新緑の癒し手

 いや、知らないからこそ本音と建前を使わず、感情のままに相手にぶつけていく。それがダレスに対しての神官の振る舞いであり、巫女フィーナの軟禁に繋がっているとヘルバは彼等の行動を読む。

 また、日頃あれこれと面倒ごとを押し付けている癖に、ダレスの不在を何とも思っていないのは彼等らしい。寧ろ、厄介者が神殿から去って清々しているのか。それなら最初から追い出してしまえばいいものだが、彼等の言動が全くといっていいほど一致しないことにヘルバは眉を顰めた。

 だが、自分達より下にいる者を作り出し、それを罵り嘲笑うだけしかできない者に常識を求めるのは不可能で、現にそれが可能であったらダレスの待遇はもっといいものになっている。

「どうしました?」

「いや、ダレスの考えが当たったと思って。これだけ正確に当たるのは、あいつの行動が単純なのか」

「それは?」

「貴女を一人にするのは危険と、ダレスが言っていた。案の定、ダレスが姿を消したと同時に、奴が来た。まあ、根が馬鹿なので行動が読むのが楽……というのが、あいつのいいところか」

 ヘルバが言う「馬鹿」というのは、勿論セインを示す。ダレスはフィーナを我が物としようとしているセインにとって鬱陶しい障害であったが、その障害であるダレスが神殿から忽然と姿を消した。

 我が身に舞い降りた絶好のチャンスと捉えたセインはフィーナのもとを訪ねたが、彼女を守るように立ち塞がったのは見慣れぬ存在。突然の有翼人の登場にセインは勇気を振り絞り不審者を威圧していくが、最後まで言葉を発する前に床に崩れ落ちヘルバに無様ともいえる姿を晒す。

 ヘルバにとってセインは敬愛の念を抱く相手ではなく、それに同族ではないので容赦はしない。それを表すかのように彼にお見舞いしたのは、腹に向かっての蹴り攻撃。まさかいきなり攻撃を仕掛けられるとは思ってもみなかったらしく、セインは直に攻撃を受けてしまう。

 結果、セインはフィーナと対面する前にヘルバによって撃退された。今、彼は廊下で見っとも無い姿で伸びているが、復活と同時に何を言っているかわからない。
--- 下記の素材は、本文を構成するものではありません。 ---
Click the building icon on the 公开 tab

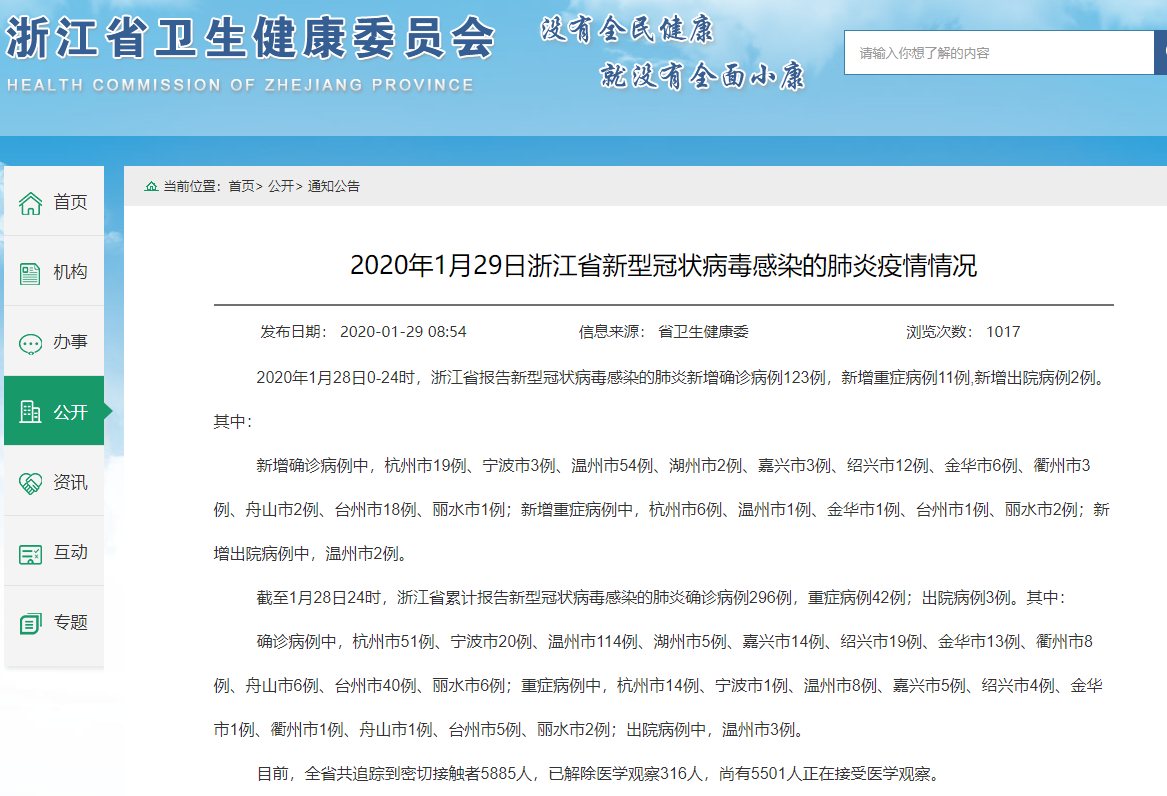click(30, 412)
また、部屋への不法侵入も可能性として考えられる。しかし、廊下に響き渡る複数の神官の声でその心配がないと確信する。

 どうやら、セインを発見した者達が彼の自室へ運んで行くのだろう。誰もが厄介ごとを増やすセインに呆れているらしく、彼に同情心を抱くものは誰一人としていない状況であった。だからといって一応自分達の仲間なので、見捨てることはせず救いの手を差し伸べる。